Aufgaben:
**A.** Übersetze diesen Satz aus dem Text über Kultur und Kulturerbe ins Englische: „Das Recht zum Mitmachen am kulturellen Leben in der Gemeinschaft ist kein sozialromantischer Wunsch.“
**B.** Schreib den Text über Kultur und Kulturerbe nach seinem letzten Satz weiter.

Textabschnitt:

- - -

Denk – mal!


Dr. Franca Siegfried Schweizerische Akademie der Geistes- und Sozialwissenschaften
Kultur! Es gibt wohl kaum einen anderen Begriff, der so rätselhaft, so mehrdeutig und symbolträchtig die Menschheit in ihrer Geschichte begleitet. Ein Begriff, der die Geisteswissenschaft herausfordert und schon manch philosophisches Streitgespräch anzettelte. Die UNESCO hat bei ihrer Definition zur allgemeinen Verständlichkeit von Kultur philosophische Feinheiten ausgeblendet: „Die Kultur kann in ihrem weitesten Sinne als die Gesamtheit der einzigartigen geistigen, materiellen, intellektuellen und emotionalen Aspekte angesehen werden, die eine Gesellschaft oder eine soziale Gruppe kennzeichnen. Dies schliesst nicht nur Kunst und Literatur ein, sondern auch Lebensformen, die Grundrechte des Menschen, Wertsysteme, Traditionen und Glaubensrichtungen“, nachzulesen auf der homepage des Bundesamtes für Kultur. In dieser Erklärung steckt auch das Gedankengut des Kulturerbes. Ohne Testament, Willensvollstrecker und ohne Erbschaftssteuer überdauert Kultur als gesellschaftlichen Wert Generationen. Zumindest weiss heute jedes Schulkind dank der Kampagne der Nationalen Informationsstelle zum Kulturerbe, NIKE, dass sich das Kulturerbe ein Jahr lang feiern lässt. Die Festivitäten stehen unter dem Patronat von Bundesrat Alain Berset im Rahmen des Europäischen Jahrs des Kulturerbes 2018. „Ausgehend von seinen sichtbarsten Elementen, den historischen Bauten und archäologischen Fundstätten, bietet sich 2018 die Gelegenheit, das Kulturerbe neu zu entdecken und in einen breiten Dialog über seinen Wert für die Gesellschaft einzusteigen“, schreibt NIKE. Das Recht zum Mitmachen am kulturellen Leben in der Gemeinschaft ist kein sozialromantischer Wunsch. Dieses Recht ist seit 1948 im Artikel 27 der „Allgemeinen Erklärung der Menschenrechte“ verbrieft.

- - -

Gegebenes Material:
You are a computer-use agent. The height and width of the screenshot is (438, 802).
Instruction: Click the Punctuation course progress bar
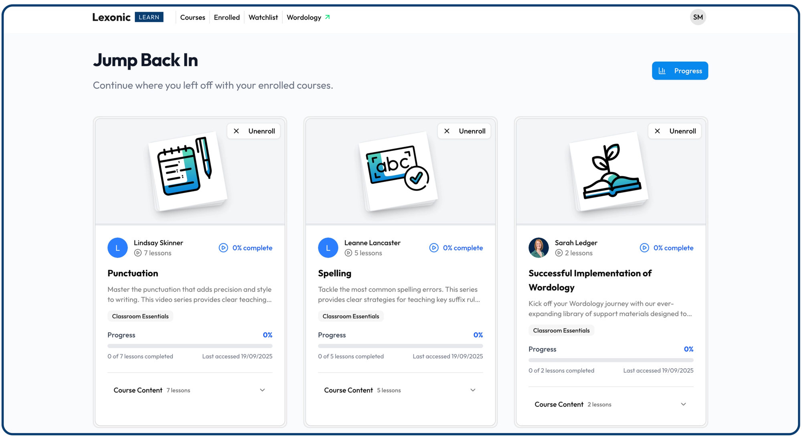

- - -

Lösungen:
**A.** The right to take part in the cultural life of the community is not a romanticized social wish.

**B.**
Ohne Grenzen
Und was ist ein Denkmal? Braucht es überhaupt Denkmäler? Diese Fragen werden am 9. September, 19 Uhr in Altdorf diskutiert. Wer mit dem Zug anreist nimmt den Bus bis zur Haltestelle „Telldenkmal“. Im Kanton Uri manifestieren so viele Denkmäler die Schweizer Geschichte, dass sie trotz ihrer Grösse in der Hetze des Alltags verschwinden. Auf dem Rathausplatz von Altdorf schultert Tell seit 1895 die Armbrust. Neben ihm steht sein Sohn Walterli, in Bronze versteht sich. Auch er zeigt sich nebulös in der Wahrnehmung der Einheimischen. Ist diese Unsichtbarkeit wirklich so schlimm? Darf sich Schweizer Geschichte nicht selbstverständlich in das Leben der Zeitgenossen integrieren? Diese Diskussion im Rahmen der europäischen Tage des Denkmals wird in Altdorf besonders lebendig werden. Zumal im Kulturerbejahr 2018 der Denkmaltag einen ganzen Monat dauert. An vier Wochenenden werden jeweils vier Regionen vorgestellt. „Ohne Grenzen“ heisst die Maxime der schweizweiten Veranstaltungen und ist eine logistische Meisterleistung von NIKE – passend der Titel des Programms mit „hereinspaziert.ch“. Auf 280 Seiten werden überraschende Aktivitäten mit Bild, Text und Information für die Anreise präsentiert. 

Zeugnis
Ein Denkmal muss jedoch nicht nur in Bronze gegossen oder in Stein gemeisselt sein: Die Natur kann genauso Zeugnis von vergangenen Zeiten ablegen. Deshalb sind die Rebberge im Lavaux wahrhaftige Denkmäler von mühseliger Arbeit von Weinbauern, die durch unermüdlichen Fleiss eine Landschaft am Genfersee umgestaltet und geprägt haben. In Cully werden am 1. und 2. September interessierte Gäste erwartet.
Wer sich ein junges Denkmal als Kinderstatue vorstellt, der liegt falsch. Ein junges Denkmal kann zum Beispiel ein Gebäude sein. In Sachseln im Kanton Obwalden steht ein Schulhaus als Zeuge für das Schaffen von Architekten der Nachkriegszeit. Ein Zürcher Team hat sich damals in den 1970er-Jahren verwirklicht und in Zusammenarbeit mit Pädagogen eine visionäre Schulanlage aufgestellt. Ein kantonaler Denkmalpfleger, auch er ist keine Bronze-Statue, wird am Samstag, 8. September durch das Gebäude führen. Im gleichen Kanton steht am Dorfplatz von Kägiswil eine Kirche mit dem Namen Maria Himmelfahrt. Auch dieses Bauwerk wird als junges Denkmal gefeiert. Die Kirchenarchitektur der Nachkriegszeit von 1968 hat allerdings nichts mit barocker Opulenz gemeinsam – Beton und Holz dominieren – kein Gold, kein Pflaumenblau.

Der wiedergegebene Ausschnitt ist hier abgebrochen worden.